In the mid-1950s, Scandinavian Airlines System (SAS) began using the base as a refueling station on their then-new "Polar route" between Scandinavia and the United States. In 1956, SAS was operating three round trip flights a week with Douglas DC-6B propliners on a routing of Copenhagen – Sondrestrom – Winnipeg – Los Angeles. In the early 1960's, SAS' new DC-8-33 jets operated a Copenhagen-Sondrestrom-Los Angeles route. This use declined in the mid-1960s, as fan-jet airliners gained greater range. In the 1970s, Boeing 707-320B jetliners operated by Dan-Air between the United Kingdom and Vancouver stopped to refuel. The base also became the hub of Greenland air traffic and was the destination for almost all regular air service from and to Copenhagen. The United States Air Force continued to use the base for occasional traffic, and in particular for the yearly resupply of the DYE stations. It was also a center for seasonal scientific activity.

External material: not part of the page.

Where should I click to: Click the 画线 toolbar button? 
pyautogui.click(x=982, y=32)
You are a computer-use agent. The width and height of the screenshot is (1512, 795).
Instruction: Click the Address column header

Following the fall of the Soviet Union and the abandonment of the DYE stations in 1991, the usefulness of the base was greatly diminished. The last US Air Force personnel left the base on 30 September 1992. It then became Kangerlussuaq airport and was the main hub for Greenland air travel, until the opening of the expanded Nuuk Airport in 2024.

==Rocket launches==
Since 1971, rockets such as the Nike Apache, Petrel, Nike Tomahawk, Black Brant, Terrier Malemute, Taurus Orion, and Taurus Nike Tomahawk TNT have been launched from a site close to Kangerlussuaq (specifically, at ) for examination of the upper atmosphere.

=== Launch list ===

| Date | Vehicle | Mission | Results |
|---|---|---|---|
| 22 August 1971 | Nike-Apache | (DK) | S (225 km) |
| 24 August 1971 | Nike-Apache | (DK) | S (225 km) |
| 10 December 1972 | Nike-Tomahawk | (DK) | S (300 km) |
| 2 July 1974 | Nike-Tomahawk | NASA 18.156IE/UE | S (235 km) |
| 17 December 1974 | Black Brant IV | (GER) MPI | S (595 km) |
| 17 December 1974 | Petrel | (UK) P86G | S (175 km) |
| 17 December 1974 | Petrel | (UK) P87G | S (170 km) |
| 18 December 1974 | Black Brant IV | (GER) MPI | S (550 km) |
| 18 December 1974 | Nike-Tomahawk | (DK) | E (20 km) |
| 18 December 1974 | Petrel | (UK) P166G | S (170 km) |
| 18 December 1974 | Petrel | (UK) P167G | S (170 km) |
| 11 January 1975 | Black Brant IV | (GER) MPI | S (610 km) |
| 22 August 1976 | Nike-Tomahawk | NASA 18.209IE CUSP II | S |
| 27 August 1976 | Nike-Tomahawk | NASA 18.210IE SEC II | S |
| 23 January 1985 | Terrier-Malemute | NASA 29.023UE | S |
| 23 January 1985 | Black Brant X | NASA 35.009UE | S |
| 10 February 1985 | Terrier-Malemute | NASA 29.015UE | S |
| 10 February 1985 | Black Brant X | NASA 35.012UE TOPAZ | S |
| 5 March 1985 | Taurus-Orion | NASA 33.044UE | S |
| 15 March 1985 | Black Brant IX | AFGL A21.426 | S |
| 20 March 1985 | Taurus-Tomahawk | NASA 34.006UE | S |
| 20 March 1985 | Nike-Tomahawk | NASA 18.219UE | S |
| 26 February 1987 | Terrier-Malemute | NASA 29.025UE | S |
| 26 February 1987 | Black Brant IX | AFGL A21.628 | S |
| 5 March 1987 | Terrier-Malemute | NASA 29.026UE | S |
| 5 March 1987 | Taurus-Nike-Tomahawk | NASA 38.012UE | S |
| 21 March 1987 | Taurus-Tomahawk | NASA 34.014UE | S |
| 21 March 1987 | Nike-Tomahawk | NASA 18.220UE | S |
| 21 March 1987 | Black Brant VIII?IX | AFGL A19.426 | S |
| 31 March 1987 | Black Brant IX | NASA 36.014UE COPE II | S (436 km) |
| 31 March 1987 | Taurus-Nike-Tomahawk | NASA 38.010UE COPE II | S (467 km) |
| 31 March 1987 | Taurus-Nike-Tomahawk | NASA 38.011UE COPE II | S (441 km) |

==Popular Culture==

In Tom Clancy's 1986 techno-thriller Red Storm Rising, the first USAF air raid against the Soviets at NAS Keflavik on Iceland was by B-52 bombers from Barksdale Air Force Base in Louisiana that flew to Sondrestrom AB to refuel and load bombs for the mission.